In total, these perspectives provide a number of useful ways to look at and understand graph Matérn Gaussian processes, and to deploy them using modern automatic-differentiation-based machine learning tools.

# Example: traffic data

To conclude, we provide an illustrative demonstration on what kind of datasets graph Matérn kernels can be applied to. Here, we consider graph interpolation of traffic data from the *California Performance Management System*. Nodes for which data is available are indicated with white circles. Global and local means and standard deviations for this dataset can be seen below.

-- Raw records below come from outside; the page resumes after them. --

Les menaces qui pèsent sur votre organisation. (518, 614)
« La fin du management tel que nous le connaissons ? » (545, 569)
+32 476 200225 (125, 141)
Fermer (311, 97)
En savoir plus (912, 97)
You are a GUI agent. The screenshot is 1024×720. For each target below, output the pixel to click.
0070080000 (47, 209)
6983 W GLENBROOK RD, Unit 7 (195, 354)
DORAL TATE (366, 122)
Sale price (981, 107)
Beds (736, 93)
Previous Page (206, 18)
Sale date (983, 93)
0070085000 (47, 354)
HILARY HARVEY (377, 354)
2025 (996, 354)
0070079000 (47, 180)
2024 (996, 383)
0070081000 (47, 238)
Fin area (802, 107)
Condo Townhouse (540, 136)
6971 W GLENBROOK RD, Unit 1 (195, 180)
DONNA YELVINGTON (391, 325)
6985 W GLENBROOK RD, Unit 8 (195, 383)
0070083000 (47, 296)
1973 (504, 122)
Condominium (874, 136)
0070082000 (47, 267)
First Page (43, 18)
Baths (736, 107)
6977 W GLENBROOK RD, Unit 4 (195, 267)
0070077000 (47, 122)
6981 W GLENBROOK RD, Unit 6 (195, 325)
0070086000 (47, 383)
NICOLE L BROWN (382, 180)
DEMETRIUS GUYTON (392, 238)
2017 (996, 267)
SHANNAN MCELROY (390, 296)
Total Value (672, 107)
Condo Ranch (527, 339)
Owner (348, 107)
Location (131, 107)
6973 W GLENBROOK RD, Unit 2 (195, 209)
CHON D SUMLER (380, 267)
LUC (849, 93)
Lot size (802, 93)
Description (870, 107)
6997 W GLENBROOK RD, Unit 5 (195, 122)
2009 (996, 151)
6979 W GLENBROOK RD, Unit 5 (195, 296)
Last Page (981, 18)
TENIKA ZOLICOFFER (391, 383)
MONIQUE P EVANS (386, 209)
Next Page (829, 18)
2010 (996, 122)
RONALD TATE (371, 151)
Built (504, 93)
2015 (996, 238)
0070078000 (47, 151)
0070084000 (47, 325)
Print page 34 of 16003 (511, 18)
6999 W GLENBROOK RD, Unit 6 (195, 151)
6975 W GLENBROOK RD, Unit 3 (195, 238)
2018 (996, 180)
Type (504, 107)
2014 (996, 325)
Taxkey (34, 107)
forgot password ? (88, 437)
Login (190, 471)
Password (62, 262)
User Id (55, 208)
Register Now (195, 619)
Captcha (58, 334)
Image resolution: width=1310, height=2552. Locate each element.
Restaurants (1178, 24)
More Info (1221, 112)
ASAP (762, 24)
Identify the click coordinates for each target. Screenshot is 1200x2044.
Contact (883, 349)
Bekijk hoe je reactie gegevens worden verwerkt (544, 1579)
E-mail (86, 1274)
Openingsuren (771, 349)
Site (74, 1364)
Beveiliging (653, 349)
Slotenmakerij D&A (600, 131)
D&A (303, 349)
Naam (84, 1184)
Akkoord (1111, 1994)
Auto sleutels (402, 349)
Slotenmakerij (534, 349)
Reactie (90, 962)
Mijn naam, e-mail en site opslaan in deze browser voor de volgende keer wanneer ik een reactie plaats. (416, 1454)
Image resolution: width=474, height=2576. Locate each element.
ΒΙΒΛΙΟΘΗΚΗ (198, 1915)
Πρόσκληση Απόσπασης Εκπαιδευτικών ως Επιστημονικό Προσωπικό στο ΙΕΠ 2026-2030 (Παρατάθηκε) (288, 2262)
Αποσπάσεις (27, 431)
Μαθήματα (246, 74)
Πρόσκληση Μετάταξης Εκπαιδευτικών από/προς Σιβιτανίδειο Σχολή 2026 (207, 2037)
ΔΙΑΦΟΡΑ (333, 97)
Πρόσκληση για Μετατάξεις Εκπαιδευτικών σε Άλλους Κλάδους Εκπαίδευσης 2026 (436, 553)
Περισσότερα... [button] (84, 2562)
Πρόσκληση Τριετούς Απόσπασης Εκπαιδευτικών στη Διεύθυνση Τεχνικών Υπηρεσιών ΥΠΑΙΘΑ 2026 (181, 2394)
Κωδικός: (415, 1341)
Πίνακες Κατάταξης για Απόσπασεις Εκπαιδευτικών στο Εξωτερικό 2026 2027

From the above, we see that the predictions made by the graph Matérn Gaussian process reflects the structure of the graph. In particular, posterior standard deviation increases as we move away from nodes which have data. Additionally, predictions on different sides of the road—which are represented by different nodes and vertices in the graph—can differ, even though these locations are located very close in Euclidean distance. While this example is not entirely realistic—note that we consider pure graph interpolation, and do not introduce time-dependence of any kind—we believe that it provides a good illustration of what kind of models are possible, which we hope will stimulate the imaginations of practitioners.

# Concluding remarks

We present techniques for working with graph Matérn Gaussian processes, with a focus on synthesizing and connecting various prior perspectives in the literature. We do so through the unifying lens of the graph Laplacian, which enables us to define and efficiently approximate graph Matérn Gaussian processes in a different ways that can be tailored to suit the application of interest. This includes use of sparsity, following ideas in the Gaussian Markov random field literature, and the use of Fourier feature expansions, which have become popular tools in the Gaussian process and kernel methods communities. We hope these perspectives enable a wider array of machine learning practitioners to leverage these models to apply Bayesian optimization and other techniques to novel settings.

# References

^{1}

M. Lifshits. Lectures on Gaussian Processes. Springer, 2012.

^{2}

H. Rue and L. Held. Gaussian Markov random fields: theory and applications. CRC Press, 2005.

^{3}

This different sign convention should always be double-checked. Our paper’s original draft contained an error in one of our baseline experiments precisely due to accidental use of the wrong sign.

^{4}

Note that, following the notation of functional calculus, the addition operation in $\left(\frac{2 \nu}{\kappa^2} + \mathbf\Delta\right)^{\frac{\nu}{2}}$ is performed to the eigenvalues of $\mathbf\Delta$, just like the exponentiation: this is not to be confused with element-wise addition.

^{5}

V. Borovitskiy, P. Mostowsky, A. Terenin, and M. P. Deisenroth. Matérn Gaussian processes on Riemannian Manifolds. NeurIPS, 2020.